* TAREAS:
A – Según el extracto del documento, ¿en qué día de 1980 fueron asesinadas las monjas norteamericanas?
B – Enumera todos los grupos que el extracto del documento presenta, en palabras de Jon Sobrino, como las auténticas víctimas de nuestro mundo.
C – Indica si cada afirmación coincide con el extracto del documento y cita las palabras que lo deciden: (i) En 2020 el 14 de mayo marca un cuarenta aniversario. (ii) La fecha se presenta como un mero recuerdo de algo que pasó. (iii) Las personas asesinadas eran pacíficas e indefensas.

* EXTRACTO DEL DOCUMENTO:
Por eso, este año 2020, celebramos este acontecimiento martirial, el asesinato del profeta Romero, y el asesinato de cientos de personas, pacíficas, indefensas. Y además también cuarenta años del asesinato de las monjas norteamericanas en ese mismo año de 1980, el día dos de diciembre. Y esas son, en palabras de Jon Sobrino, las auténticas víctimas de nuestro mundo: los pobres, los desheredados, los que no cuentan, los excluidos. Año martirial, año de gracia, año de pascua, año de paso especial del Espíritu de Jesús por nuestras vidas, a través del martirio de nuestros hermanos y hermanas. Por eso, el 14 de mayo de cada año, y este de 2020, en su cuarenta aniversario, no es un mero recuerdo de algo que pasó, es una memoria viva de lo que no tenemos que olvidar, para evitar volver a cometer los mismos errores. La memoria histórica nos lleva a hacer presente, casi cada instante de aquello que sucedió, y que no puede volver a suceder jamás.
“Por esta tierra del hambre, yo vi pasar un viajero, humilde, manso y sincero, valientemente profeta, que se enfrentó a los tiranos, para acusarles el crimen de asesinar a su hermano pa´defender a los ricos”; tierra de hambre, pero por eso tierra especialmente de Evangelio; tierra de opresión, y por eso tierra donde las bienaventuranzas calan de modo especial; tierra de mártires y por eso tierra de semilla de nueva esperanza.

* SECCIÓN DE DATOS:
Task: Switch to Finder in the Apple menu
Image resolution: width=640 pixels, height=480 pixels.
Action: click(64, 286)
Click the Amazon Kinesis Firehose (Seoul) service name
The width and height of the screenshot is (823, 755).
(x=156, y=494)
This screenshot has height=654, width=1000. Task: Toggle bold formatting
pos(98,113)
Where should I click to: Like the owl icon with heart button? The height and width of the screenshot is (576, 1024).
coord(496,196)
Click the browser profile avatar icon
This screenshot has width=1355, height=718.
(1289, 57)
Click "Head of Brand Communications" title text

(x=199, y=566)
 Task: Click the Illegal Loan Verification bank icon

* RESPUESTAS NUMERADAS:
A – El dos de diciembre.

B – Los pobres, los desheredados, los que no cuentan y los excluidos.

C –
(i) Sí: «el 14 de mayo de cada año, y este de 2020, en su cuarenta aniversario».
(ii) No: «no es un mero recuerdo de algo que pasó, es una memoria viva de lo que no tenemos que olvidar».
(iii) Sí: «el asesinato de cientos de personas, pacíficas, indefensas».